[ОБЯЗАТЕЛЬНОЕ ЗАДАНИЕ A]
Чьё выражение «ваяние из времени» приводится в тексте об армейском фильме Ханютина?

[ТЕКСТОВЫЙ БЛОК]

..............................

Л. Калгатина. Но я легко представляю себе такой же его фильм, снятый, однако, в другой, необязательно армейской, среде. Это могли быть, скажем, и НИИ, и пионерский лагерь, и студенческая группа, и бригада, и спортивная команда: любой сложившийся коллектив с давно установившимся внутренним регламентом отношений и сводом неписаных правил — любой „монастырь со своим уставом“. Другое дело, что специфика армии — сущий подарок для кинематографиста (особенно такого — социологического — склада, как Ханютин). Недаром юных оболтусов наставляют: „Пойдёшь в армию — она сделает из тебя человека“. Те циклы и отношения, которые в другом коллективе складываются годами, здесь „прогоняются“, так сказать, экстерном, они компактнее — хотя бы потому, что это „оговорено“ заранее, изначально: уставом (основной закон армейской жизни), временем (срок службы), местом действия (воинская часть).

М. Туровская. Не будем, впрочем, делать вид, что речь идёт о некоем вовсе бестенденциозном кинонаблюдении, о „запечатлённом времени“. Сам выбор объекта — не НИИ, а воинская часть — уже предпо

лагает тенденцию, и, выбирая армию, А. Ханютин и Н. Дегтева не были чужды сенсации. Действительно, запечатлеть в натуре этот до сих пор достаточно закрытый для наблюдения участок действительности (если не вчитать рекламной и пропагандистской демонстрации „трудностей“ в стиле М. Лещинского, а теперь уже и А. Невзорова) само по себе было задачей. Разумеется, определили себе авторы и тип „героя“, которого они будут отслеживать. Но дальше режиссёр положился на опробованный им способ „ваяния из времени“ (выражение А. Тарковского), зная, что родная армия времён перестройки и дедовщины не подведёт и служба проявит „героя“.

Л. Калгатина. Способ, кстати, был опробован уже в первых вгиковских короткометражках Ханютина. В двухчастёвой ленте „Этот удивительный 10-й „Б“ — „был типичный для нашего общества социальный сюжет, просматривалось развитие характеров“. „Шесть писем о бите“ запечатлели „социологический срез подпольного „сейшна“ героической эпохи советского рока». В «Свадьбе» — «исследовались социальные корни московских лимитчиков». Потом в «Пятачке» (сделанном уже на ЦСДФ и в какой-то мере продолжающем «Свадьбу») шумной частушечной толпою, сколь весёлой, столь и печальной, жили и рассказывали о себе завсегдатаи Парка культуры и отдыха. «ДМБ» — рота, воинская часть… И если уж говорить о типе героев Ханютина — так они у него почти все новобранцы.

М. Туровская. Или — маргиналы, иначе говоря.

..............................

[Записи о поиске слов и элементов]
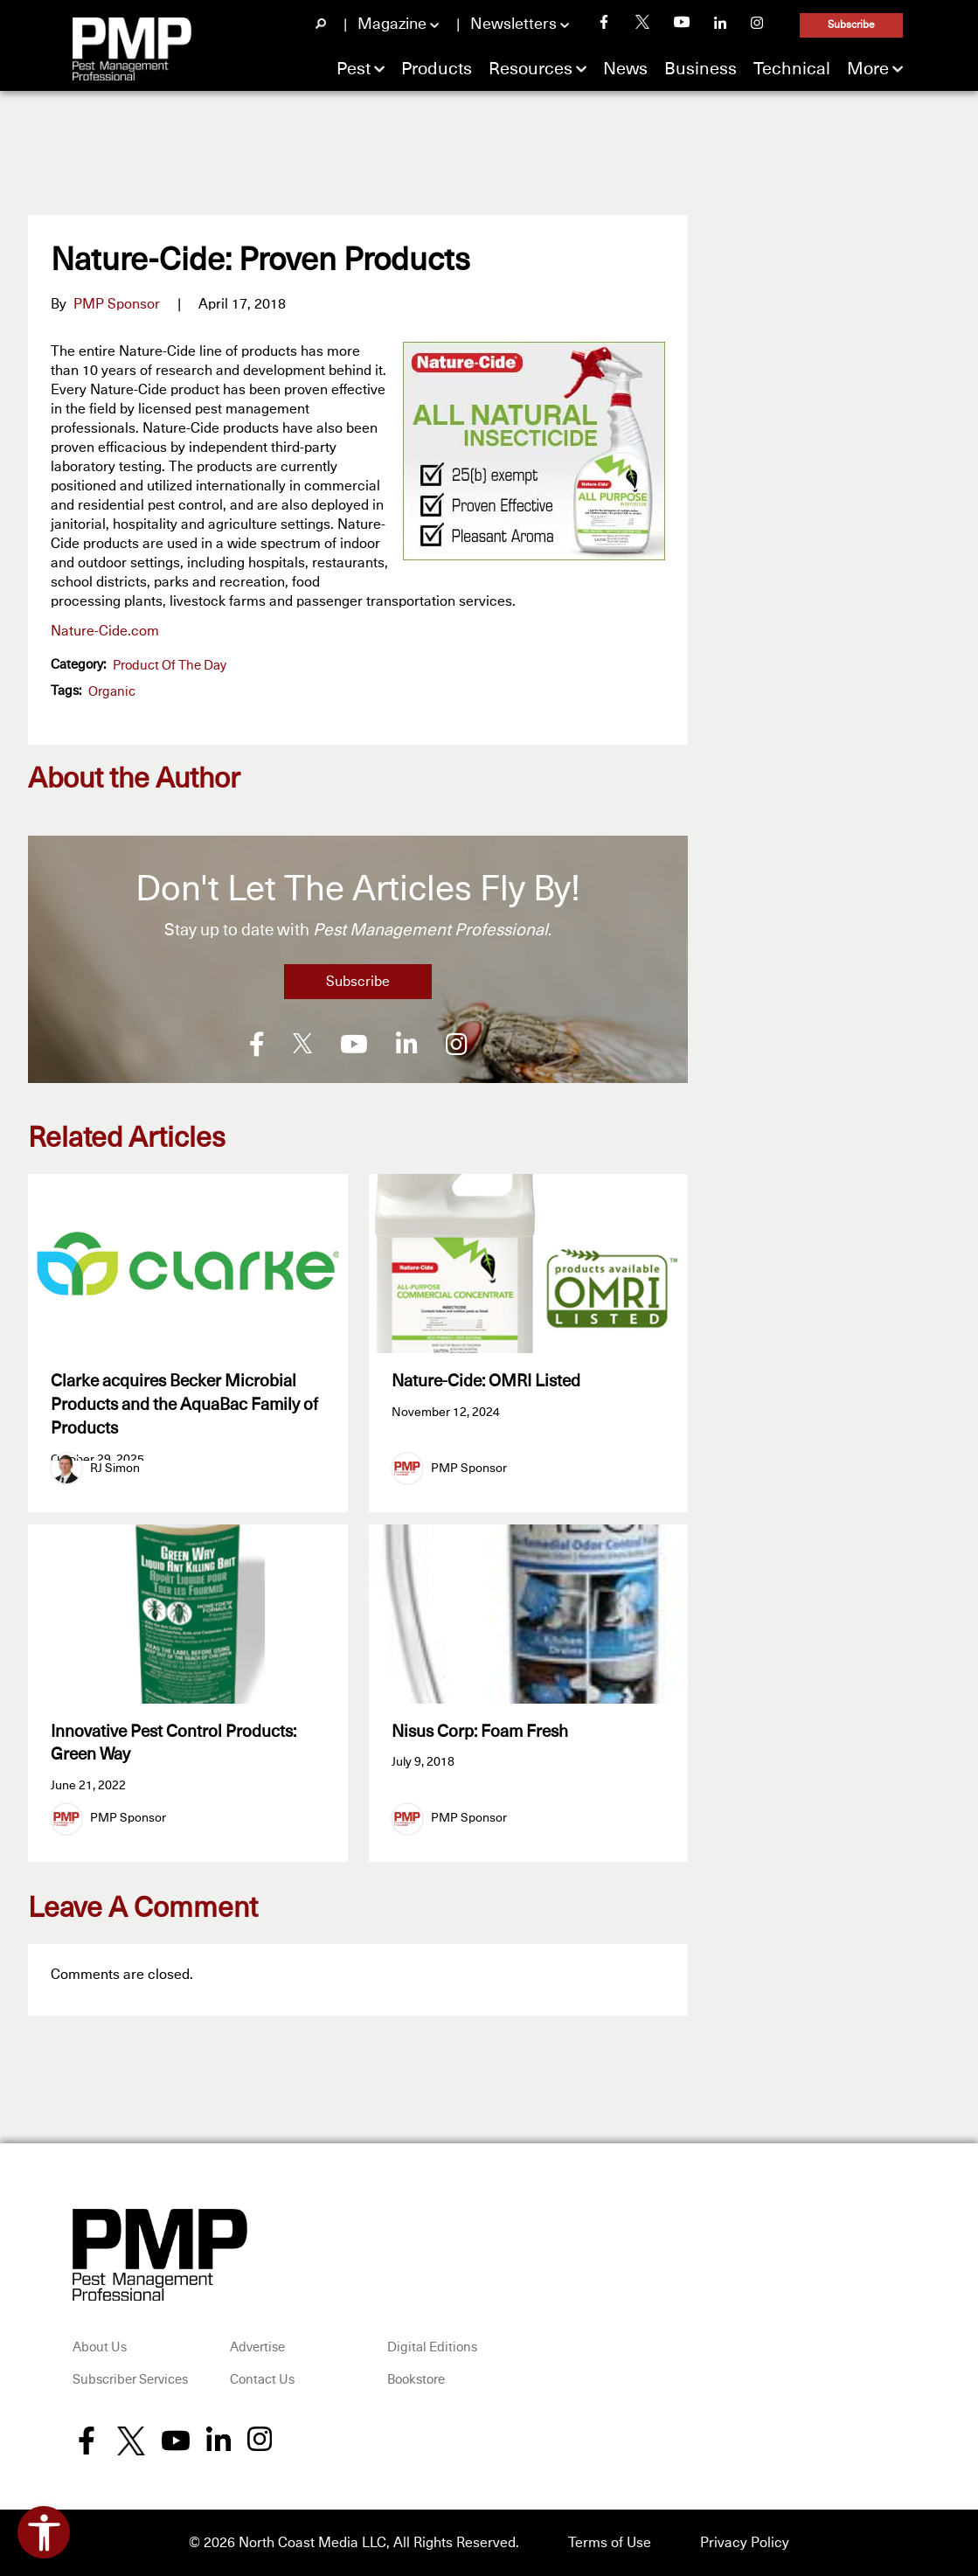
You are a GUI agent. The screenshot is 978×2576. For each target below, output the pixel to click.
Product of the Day (169, 665)
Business (700, 69)
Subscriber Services (130, 2379)
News (625, 69)
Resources (530, 69)
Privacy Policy (744, 2543)
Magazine (392, 24)
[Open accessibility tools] (43, 2532)
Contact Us (262, 2379)
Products (436, 69)
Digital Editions (432, 2347)
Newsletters (513, 24)
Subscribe (851, 25)
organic (111, 691)
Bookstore (416, 2379)
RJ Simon (115, 1468)
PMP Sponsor (116, 304)
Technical (791, 69)
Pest (353, 69)
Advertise (257, 2347)
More (868, 69)
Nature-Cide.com (105, 631)
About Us (100, 2347)
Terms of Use (609, 2543)
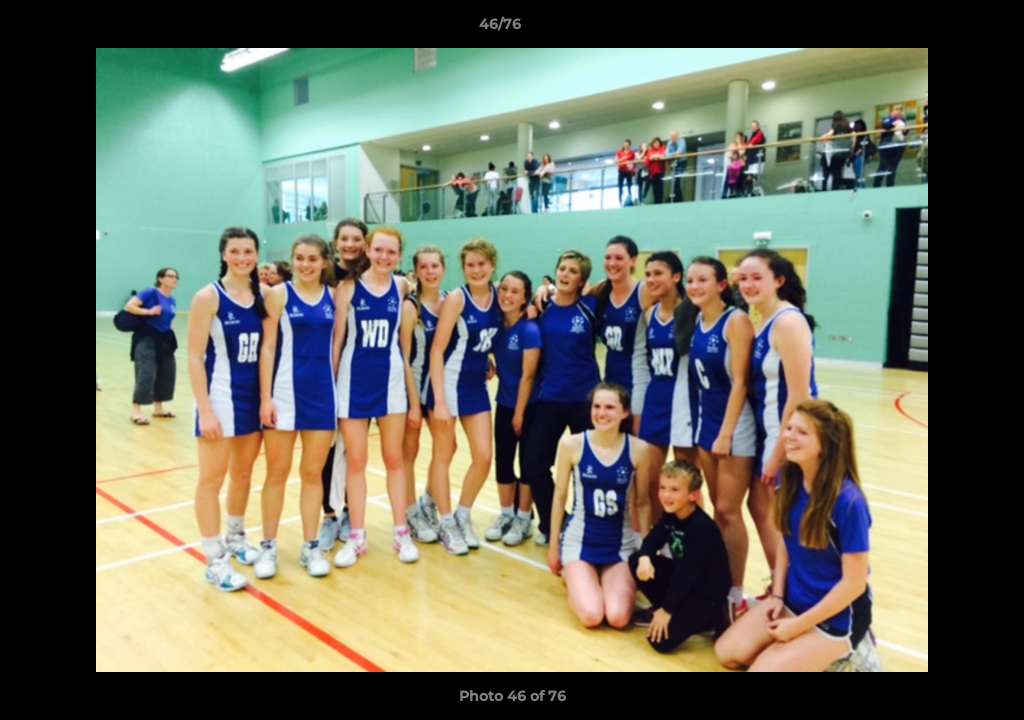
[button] (940, 29)
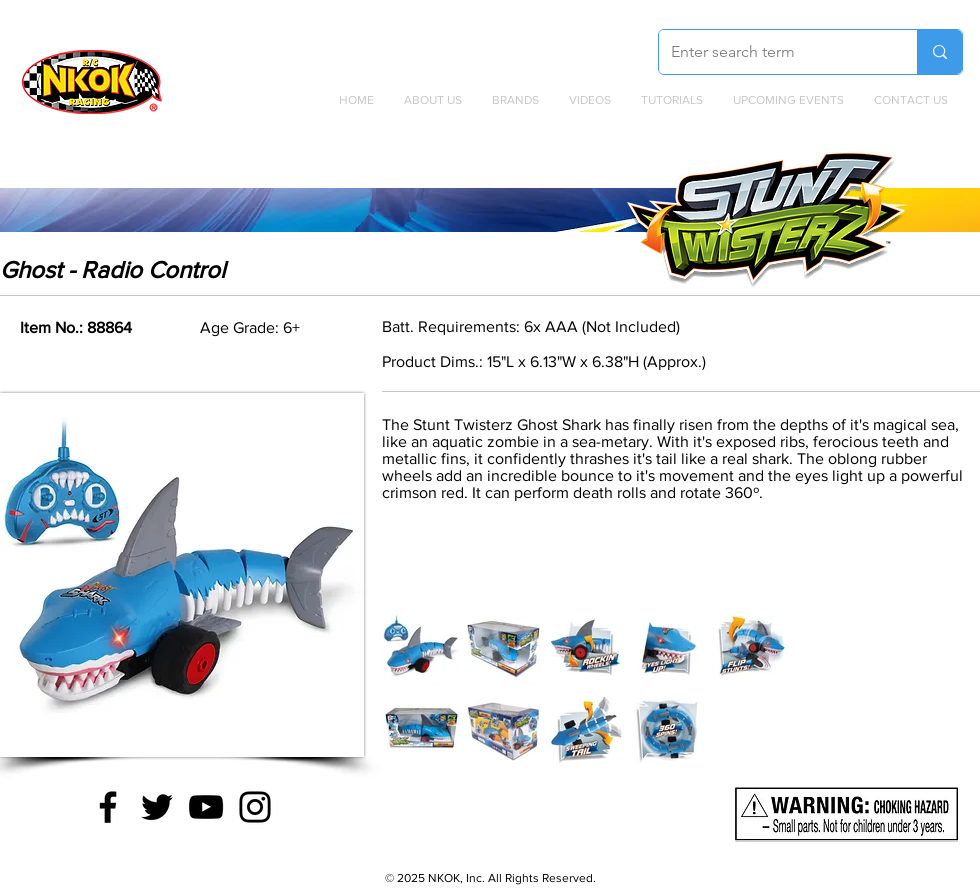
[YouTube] (206, 807)
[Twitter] (157, 807)
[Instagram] (255, 807)
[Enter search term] (773, 52)
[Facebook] (108, 807)
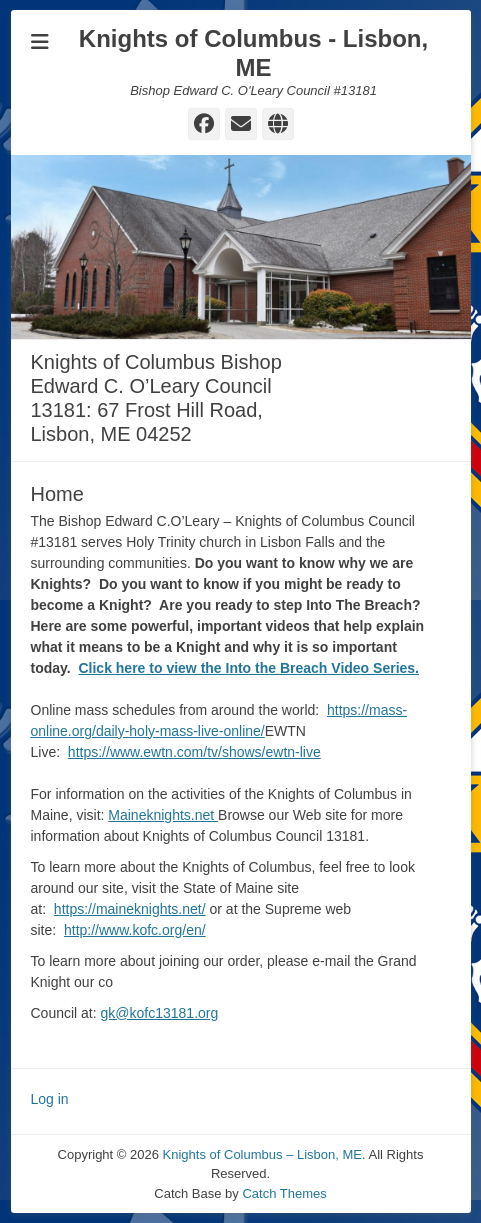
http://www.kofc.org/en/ (135, 930)
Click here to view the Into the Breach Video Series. (248, 668)
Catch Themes (284, 1193)
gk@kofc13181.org (160, 1013)
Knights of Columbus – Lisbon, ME (262, 1154)
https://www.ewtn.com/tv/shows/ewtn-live (194, 752)
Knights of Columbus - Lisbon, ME (253, 53)
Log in (50, 1099)
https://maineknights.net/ (130, 909)
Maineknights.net (163, 815)
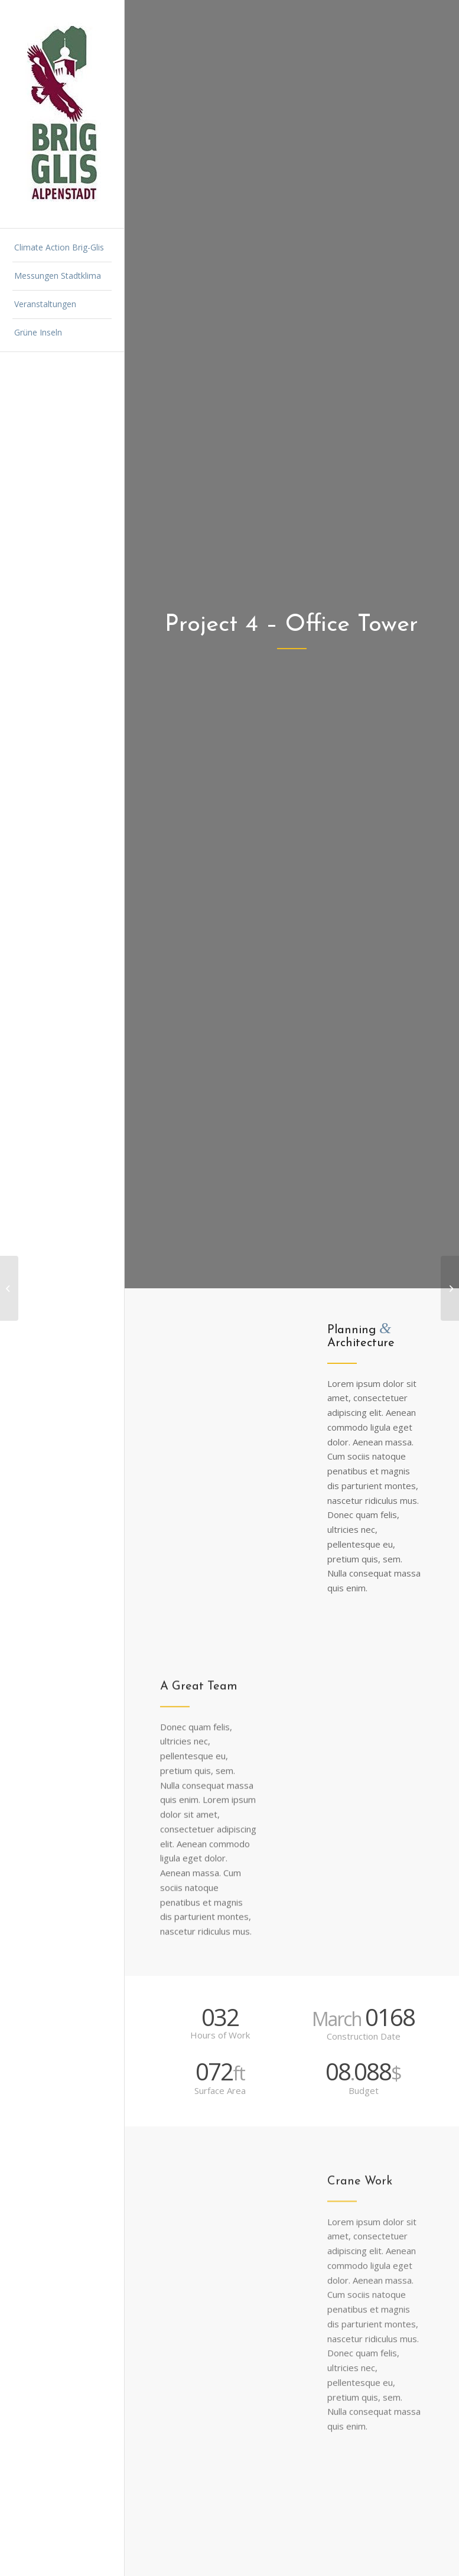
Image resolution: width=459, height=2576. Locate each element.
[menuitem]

..............................

[ОБЯЗАТЕЛЬНОЕ ЗАДАНИЕ B]
Оформите записи как JSON-список строк, начиная со строки с «Magazine (392, 24)» и до конца записей включительно: каждой строке соответствует одна строка списка, пустые строки пропустите. Картинки в ответ не включайте.

[РАЗОБРАННЫЙ ОТВЕТ A]
А. Тарковского.

[РАЗОБРАННЫЙ ОТВЕТ B]
[
  "Magazine (392, 24)",
  "[Open accessibility tools] (43, 2532)",
  "Contact Us (262, 2379)",
  "Products (436, 69)",
  "Digital Editions (432, 2347)",
  "Newsletters (513, 24)",
  "Subscribe (851, 25)",
  "organic (111, 691)",
  "Bookstore (416, 2379)",
  "RJ Simon (115, 1468)",
  "PMP Sponsor (116, 304)",
  "Technical (791, 69)",
  "Pest (353, 69)",
  "Advertise (257, 2347)",
  "More (868, 69)",
  "Nature-Cide.com (105, 631)",
  "About Us (100, 2347)",
  "Terms of Use (609, 2543)",
  "[button] (940, 29)",
  "[YouTube] (206, 807)",
  "[Twitter] (157, 807)",
  "[Instagram] (255, 807)",
  "[Enter search term] (773, 52)",
  "[Facebook] (108, 807)",
  "http://www.kofc.org/en/ (135, 930)",
  "Click here to view the Into the Breach Video Series. (248, 668)",
  "Catch Themes (284, 1193)",
  "gk@kofc13181.org (160, 1013)",
  "Knights of Columbus – Lisbon, ME (262, 1154)",
  "https://www.ewtn.com/tv/shows/ewtn-live (194, 752)",
  "Knights of Columbus - Lisbon, ME (253, 53)",
  "Log in (50, 1099)",
  "https://maineknights.net/ (130, 909)",
  "Maineknights.net (163, 815)",
  "Image resolution: width=459, height=2576. Locate each element.",
  "[menuitem]"
]